Clinton wins Ohio; McCain clinches Republican nod
(dpa) - Hillary Clinton won Ohio in the Democratic race for the presidential nomination, ending rival Barack Obama's 11-state string of victories, while John McCain captured the Republican nomination with wins in all four states voting on Tuesday.
Clinton, 60, held a commanding lead over Obama of 56 per cent to 42 per cent in Ohio with more than 80 per cent of the votes counted, while the two remained neck-and-neck in the other key contest in Texas. The two rivals split Tuesday's small-state primaries with Obama winning Vermont and Clinton taking Rhode Island.
"You know what they say - as Ohio goes, so goes the nation. Well, this nation's coming back, and so is this campaign," Clinton told ecstatic supporters in Columbus, Ohio.
"Ohio has written a new chapter in the history of this campaign, and we're just getting started."
The Ohio and Rhode Island victories ended Obama's winning streak in 11 straight state contests, which had established him as the clear Democratic frontrunner, giving him a small but significant lead in the delegate count and building nationwide momentum.
Obama congratulated Clinton on her wins but stressed that his lead in delegates to the Democratic Party's nominating convention in August remained intact.
"No matter what happens tonight, we have nearly the same delegate lead as this morning and we are on the way to winning this nomination," Obama told supporters in San Antonio, Texas.
Going into Tuesday, Clinton's campaign had been running short of money while combatting her rival's growing image of inevitability. Even former president Bill Clinton had said that his wife had to win in Texas and Ohio to keep alive her hopes of becoming the first female president.
Some Democrats, however, have urged Clinton to drop out of the race so that Obama can begin confronting McCain in the presidential election without having to devote time and money to the intra-party duel.
The now-certain Republican nominee McCain, 71, told cheering supporters that the general election "begins tonight," after his last challenger, Mike Huckabee, conceded defeat and promised to help unite the party behind the Arizona senator.
"My friends, now we begin the most important part of our campaign," McCain told cheering supporters at a rally in Dallas, Texas.
McCain effectively sealed the Republican nomination weeks ago and has increasingly refocused his presidential campaign on the November 4 general elections.
On Tuesday, he offered the broad outlines of his future campaign strategy, promising victory in Iraq and chiding Democrats for focussing on the 2003 invasion.
"It is of little use to Americans for their candidates to avoid the many complex challenges of these struggles by re-litigating decisions of the past," McCain said.

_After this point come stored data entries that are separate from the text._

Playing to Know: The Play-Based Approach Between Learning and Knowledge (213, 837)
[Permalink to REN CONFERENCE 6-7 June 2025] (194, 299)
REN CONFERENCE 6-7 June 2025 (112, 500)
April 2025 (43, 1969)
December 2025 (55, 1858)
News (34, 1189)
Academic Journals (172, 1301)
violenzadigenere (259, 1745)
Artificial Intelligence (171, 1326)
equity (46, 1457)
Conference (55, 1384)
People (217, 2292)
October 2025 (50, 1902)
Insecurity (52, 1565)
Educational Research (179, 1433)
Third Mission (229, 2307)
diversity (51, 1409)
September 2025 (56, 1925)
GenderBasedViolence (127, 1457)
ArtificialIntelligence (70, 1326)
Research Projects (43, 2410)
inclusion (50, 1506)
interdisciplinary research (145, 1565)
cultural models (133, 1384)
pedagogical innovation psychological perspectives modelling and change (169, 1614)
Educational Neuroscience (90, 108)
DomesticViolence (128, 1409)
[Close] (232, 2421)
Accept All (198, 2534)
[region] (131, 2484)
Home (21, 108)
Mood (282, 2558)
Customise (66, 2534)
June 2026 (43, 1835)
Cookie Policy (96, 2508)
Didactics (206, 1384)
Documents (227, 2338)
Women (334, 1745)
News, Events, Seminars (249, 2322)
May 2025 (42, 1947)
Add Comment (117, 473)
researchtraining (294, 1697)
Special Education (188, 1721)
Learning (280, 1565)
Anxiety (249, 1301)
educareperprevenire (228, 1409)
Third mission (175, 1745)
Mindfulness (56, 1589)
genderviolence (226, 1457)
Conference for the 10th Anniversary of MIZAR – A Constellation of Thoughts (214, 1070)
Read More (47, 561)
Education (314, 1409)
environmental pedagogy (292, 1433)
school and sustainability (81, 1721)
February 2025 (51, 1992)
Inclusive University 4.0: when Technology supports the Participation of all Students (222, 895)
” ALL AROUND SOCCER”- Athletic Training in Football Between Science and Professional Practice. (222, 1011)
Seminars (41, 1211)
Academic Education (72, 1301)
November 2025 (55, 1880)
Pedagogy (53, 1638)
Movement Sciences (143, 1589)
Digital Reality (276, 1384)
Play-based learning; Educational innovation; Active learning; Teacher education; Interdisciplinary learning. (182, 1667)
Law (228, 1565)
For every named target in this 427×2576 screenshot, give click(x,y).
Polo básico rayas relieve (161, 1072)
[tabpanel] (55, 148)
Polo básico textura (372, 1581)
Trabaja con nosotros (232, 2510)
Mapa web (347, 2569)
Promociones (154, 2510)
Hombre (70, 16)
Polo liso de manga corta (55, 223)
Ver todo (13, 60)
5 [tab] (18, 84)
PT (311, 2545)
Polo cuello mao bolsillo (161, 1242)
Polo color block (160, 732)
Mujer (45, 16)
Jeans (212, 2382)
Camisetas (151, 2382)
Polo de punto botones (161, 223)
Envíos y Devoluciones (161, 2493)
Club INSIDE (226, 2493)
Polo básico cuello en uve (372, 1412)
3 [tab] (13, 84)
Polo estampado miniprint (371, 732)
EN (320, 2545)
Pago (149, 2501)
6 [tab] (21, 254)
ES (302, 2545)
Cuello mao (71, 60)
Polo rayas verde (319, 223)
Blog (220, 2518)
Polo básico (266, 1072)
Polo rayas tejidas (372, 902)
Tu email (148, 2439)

"The next president must explain how he or she intends to bring that war to the swiftest possible conclusion without exacerbating a sectarian conflict that could quickly descend into genocide, destabilizing the entire Middle East."
The Clinton and Obama camps have become nastier in recent weeks, exchanging barbs over campaign tactics and highlighting their differences over the North American Free Trade Agreement (NAFTA), enacted during Bill Clinton's administration.
While the trade accord has benefited border states like Texas, it is unpopular in Ohio, which has suffered losses of manufacturing jobs. Both candidates say that NAFTA needs to be revised to protect US workers, and both have proclaimed willingness to pull out of the agreement if it cannot be renegotiated.
Clinton aides have questioned Obama's relationship with a developer in Chicago, Antoin Rezko, now on trial for exploiting political relationships with the current governor of Illinois to obtain kickbacks on state contracts.
Obama charged that Clinton was throwing the "kitchen sink" in an effort to rescue her bid for the White House.
Clinton has touted her experience in the White House and longer tenure than Obama in the Senate to argue that she is better prepared for the presidency, and repeated Tuesday that she will be ready to take the helm on "day one."
Obama's message of change has caught on with voters and propelled him to the front of the race, bucking Clinton from her dominating position early in the campaign.